本发明的第三目的是提供所述dna组合条形码和分子生物学方法在鉴别6种紫檀属木材中的应用。
基于此,本发明的技术方案如下:
本发明首先提供了一种鉴别6种紫檀属木材的dna组合条形码,所述dna组合条形码是条形码序列matk、ndhf-rpl32、rbcl或its2中的任意2种以上或全部组合形成的dna组合条形码。
优选的,所述dna组合条形码是matk+ndhf-rpl32+its2组合条形码。该dna组合条形码为细胞核基因its2序列与质体基因(matk和ndhf-rpl32)组合。所述matk+ndhf-rpl32+its2序列如seqidno.9-14所示。
优选的,所述6种紫檀属木材分别为安哥拉紫檀pterocarpusangolensisdc.、印度紫檀pterocarpusindicuswilld.、大果紫檀pterocarpusmacrocarpuskurz、檀香紫檀pterocarpussantalinusl.f.、非洲紫檀pterocarpussoyauxiitaub.及染料紫檀pterocarpustinctoriuswelw.。
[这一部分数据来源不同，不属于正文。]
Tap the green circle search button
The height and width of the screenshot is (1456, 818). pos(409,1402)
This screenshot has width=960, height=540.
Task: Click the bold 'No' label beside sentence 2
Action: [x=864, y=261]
进一步地,本发明提供了一种鉴别6种紫檀属木材的方法,该方法利用dna组合条形码,并通过分子生物学手段来鉴别6种紫檀属木材;所述dna组合条形码是条形码序列matk、ndhf-rpl32、rbcl或its2中的任意2种以上或全部组合形成的dna组合条形码。
具体地,所述方法包括以下步骤:
(1)将木材样品研磨处理成木粉;
(2)提取步骤(1)所得的木粉样品的dna;
(3)以步骤(2)提取得到的dna为模板,pcr扩增所述matk、ndhf-rpl32和its2条形码序列;
(4)将步骤(3)得到的pcr扩增产物进行测序,得到matk、ndhf-rpl32和its2序列,并对其进行组合;
(5)以步骤(4)所得的matk+ndhf-rpl32+its2条形码组合基于taxondna法和系统发育进化树法鉴别6种紫檀属木材。
优选的,步骤(1)所述的木粉研磨至200目及以上。
优选的,步骤(2)中所述dna需进行纯化,dna终浓度为1-200ng/μl。
优选的,步骤(3)所述pcr扩增的matk引物序列如seqidno.1-2所示,ndhf-rpl32引物序列如seqidno.3-4所示,its2引物序列如seqidno.5-6所示。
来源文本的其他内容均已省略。